(Stored records)
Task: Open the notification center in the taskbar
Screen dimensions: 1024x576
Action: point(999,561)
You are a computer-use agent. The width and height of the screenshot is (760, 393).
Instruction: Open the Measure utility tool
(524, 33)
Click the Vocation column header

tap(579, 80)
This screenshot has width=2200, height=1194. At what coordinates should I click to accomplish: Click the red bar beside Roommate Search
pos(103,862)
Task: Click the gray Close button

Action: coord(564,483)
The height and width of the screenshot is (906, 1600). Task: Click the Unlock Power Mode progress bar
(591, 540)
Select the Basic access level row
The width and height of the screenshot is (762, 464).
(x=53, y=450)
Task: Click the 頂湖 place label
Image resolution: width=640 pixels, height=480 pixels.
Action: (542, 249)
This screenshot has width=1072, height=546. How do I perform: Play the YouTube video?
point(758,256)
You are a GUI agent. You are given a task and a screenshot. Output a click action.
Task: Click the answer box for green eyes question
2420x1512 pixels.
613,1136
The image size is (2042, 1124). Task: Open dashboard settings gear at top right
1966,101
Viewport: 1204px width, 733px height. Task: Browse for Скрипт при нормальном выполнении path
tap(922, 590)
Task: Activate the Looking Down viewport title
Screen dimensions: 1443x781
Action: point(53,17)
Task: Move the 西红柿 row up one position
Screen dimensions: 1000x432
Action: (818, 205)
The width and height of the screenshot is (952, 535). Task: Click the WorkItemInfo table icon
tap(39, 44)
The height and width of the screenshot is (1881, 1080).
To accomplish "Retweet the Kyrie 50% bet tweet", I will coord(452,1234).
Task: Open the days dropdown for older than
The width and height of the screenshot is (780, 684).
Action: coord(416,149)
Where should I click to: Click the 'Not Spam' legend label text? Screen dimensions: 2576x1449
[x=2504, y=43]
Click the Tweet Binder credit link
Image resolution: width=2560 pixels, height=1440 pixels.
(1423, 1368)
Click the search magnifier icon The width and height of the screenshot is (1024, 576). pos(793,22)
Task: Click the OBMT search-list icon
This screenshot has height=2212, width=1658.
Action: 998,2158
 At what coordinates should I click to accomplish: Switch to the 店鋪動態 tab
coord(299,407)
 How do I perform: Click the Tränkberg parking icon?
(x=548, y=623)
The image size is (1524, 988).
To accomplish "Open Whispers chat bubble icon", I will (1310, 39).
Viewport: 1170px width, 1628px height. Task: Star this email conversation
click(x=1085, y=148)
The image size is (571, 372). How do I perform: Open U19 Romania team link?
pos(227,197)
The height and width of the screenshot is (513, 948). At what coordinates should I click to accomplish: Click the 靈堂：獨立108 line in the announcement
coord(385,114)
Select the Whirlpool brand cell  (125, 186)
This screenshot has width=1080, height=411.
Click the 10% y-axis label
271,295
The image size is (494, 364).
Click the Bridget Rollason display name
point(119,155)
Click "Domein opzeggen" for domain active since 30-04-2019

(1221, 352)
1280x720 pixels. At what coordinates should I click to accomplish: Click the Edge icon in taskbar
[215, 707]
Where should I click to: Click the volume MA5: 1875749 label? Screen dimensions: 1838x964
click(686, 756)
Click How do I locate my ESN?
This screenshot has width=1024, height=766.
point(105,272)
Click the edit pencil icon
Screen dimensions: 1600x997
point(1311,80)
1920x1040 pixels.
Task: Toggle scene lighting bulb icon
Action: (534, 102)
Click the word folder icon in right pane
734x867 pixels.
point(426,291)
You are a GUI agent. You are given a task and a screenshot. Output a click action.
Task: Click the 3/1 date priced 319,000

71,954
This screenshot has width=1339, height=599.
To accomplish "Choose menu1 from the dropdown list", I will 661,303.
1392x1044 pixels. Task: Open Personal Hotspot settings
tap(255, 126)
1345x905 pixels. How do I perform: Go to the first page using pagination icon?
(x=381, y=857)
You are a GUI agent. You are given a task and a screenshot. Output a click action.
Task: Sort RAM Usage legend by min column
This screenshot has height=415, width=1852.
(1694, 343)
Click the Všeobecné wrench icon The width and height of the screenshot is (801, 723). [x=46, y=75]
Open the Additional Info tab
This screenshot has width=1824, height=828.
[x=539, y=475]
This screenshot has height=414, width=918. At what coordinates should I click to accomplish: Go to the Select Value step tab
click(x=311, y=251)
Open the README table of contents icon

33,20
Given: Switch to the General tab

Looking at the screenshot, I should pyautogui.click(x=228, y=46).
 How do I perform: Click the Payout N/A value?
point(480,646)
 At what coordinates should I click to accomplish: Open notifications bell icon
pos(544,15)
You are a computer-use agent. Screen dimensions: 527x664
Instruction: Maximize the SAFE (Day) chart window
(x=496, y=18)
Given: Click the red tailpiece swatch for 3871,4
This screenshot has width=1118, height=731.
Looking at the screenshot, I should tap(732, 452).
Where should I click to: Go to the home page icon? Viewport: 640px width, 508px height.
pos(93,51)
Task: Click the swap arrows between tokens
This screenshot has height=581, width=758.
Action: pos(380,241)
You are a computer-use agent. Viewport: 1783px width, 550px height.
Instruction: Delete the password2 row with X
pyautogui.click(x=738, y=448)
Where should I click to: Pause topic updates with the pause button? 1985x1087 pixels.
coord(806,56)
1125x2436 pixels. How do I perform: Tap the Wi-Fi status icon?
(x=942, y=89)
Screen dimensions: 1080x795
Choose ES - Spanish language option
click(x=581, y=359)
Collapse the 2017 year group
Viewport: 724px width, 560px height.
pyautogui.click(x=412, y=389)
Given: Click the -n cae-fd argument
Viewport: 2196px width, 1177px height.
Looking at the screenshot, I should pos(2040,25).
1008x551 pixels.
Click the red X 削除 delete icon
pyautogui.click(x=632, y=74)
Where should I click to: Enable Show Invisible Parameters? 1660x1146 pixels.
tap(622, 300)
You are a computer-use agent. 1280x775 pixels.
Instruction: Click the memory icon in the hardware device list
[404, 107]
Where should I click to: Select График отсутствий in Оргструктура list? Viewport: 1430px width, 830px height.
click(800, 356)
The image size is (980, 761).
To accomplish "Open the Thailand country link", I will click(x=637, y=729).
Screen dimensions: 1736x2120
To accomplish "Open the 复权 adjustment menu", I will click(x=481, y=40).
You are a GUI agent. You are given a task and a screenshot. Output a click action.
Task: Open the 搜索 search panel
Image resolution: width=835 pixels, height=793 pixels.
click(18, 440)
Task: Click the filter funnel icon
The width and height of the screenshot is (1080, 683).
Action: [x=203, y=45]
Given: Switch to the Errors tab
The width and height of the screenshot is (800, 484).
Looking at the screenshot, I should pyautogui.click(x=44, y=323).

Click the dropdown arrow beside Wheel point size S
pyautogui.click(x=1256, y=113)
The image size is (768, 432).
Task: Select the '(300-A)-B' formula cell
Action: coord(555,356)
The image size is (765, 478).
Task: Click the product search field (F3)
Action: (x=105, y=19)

WRITTEN PROBLEM: Please print the rows above verbatim, from the first row through the line containing "coord(299,407)".

ANSWER TO THIS EXERCISE:
Task: Open the notification center in the taskbar
Screen dimensions: 1024x576
Action: point(999,561)
You are a computer-use agent. The width and height of the screenshot is (760, 393).
Instruction: Open the Measure utility tool
(524, 33)
Click the Vocation column header

tap(579, 80)
This screenshot has width=2200, height=1194. At what coordinates should I click to accomplish: Click the red bar beside Roommate Search
pos(103,862)
Task: Click the gray Close button

Action: coord(564,483)
The height and width of the screenshot is (906, 1600). Task: Click the Unlock Power Mode progress bar
(591, 540)
Select the Basic access level row
The width and height of the screenshot is (762, 464).
(x=53, y=450)
Task: Click the 頂湖 place label
Image resolution: width=640 pixels, height=480 pixels.
Action: (542, 249)
This screenshot has width=1072, height=546. How do I perform: Play the YouTube video?
point(758,256)
You are a GUI agent. You are given a task and a screenshot. Output a click action.
Task: Click the answer box for green eyes question
2420x1512 pixels.
613,1136
The image size is (2042, 1124). Task: Open dashboard settings gear at top right
1966,101
Viewport: 1204px width, 733px height. Task: Browse for Скрипт при нормальном выполнении path
tap(922, 590)
Task: Activate the Looking Down viewport title
Screen dimensions: 1443x781
Action: point(53,17)
Task: Move the 西红柿 row up one position
Screen dimensions: 1000x432
Action: (818, 205)
The width and height of the screenshot is (952, 535). Task: Click the WorkItemInfo table icon
tap(39, 44)
The height and width of the screenshot is (1881, 1080).
To accomplish "Retweet the Kyrie 50% bet tweet", I will coord(452,1234).
Task: Open the days dropdown for older than
The width and height of the screenshot is (780, 684).
Action: coord(416,149)
Where should I click to: Click the 'Not Spam' legend label text? Screen dimensions: 2576x1449
[x=2504, y=43]
Click the Tweet Binder credit link
Image resolution: width=2560 pixels, height=1440 pixels.
(1423, 1368)
Click the search magnifier icon The width and height of the screenshot is (1024, 576). pos(793,22)
Task: Click the OBMT search-list icon
This screenshot has height=2212, width=1658.
Action: 998,2158
 At what coordinates should I click to accomplish: Switch to the 店鋪動態 tab
coord(299,407)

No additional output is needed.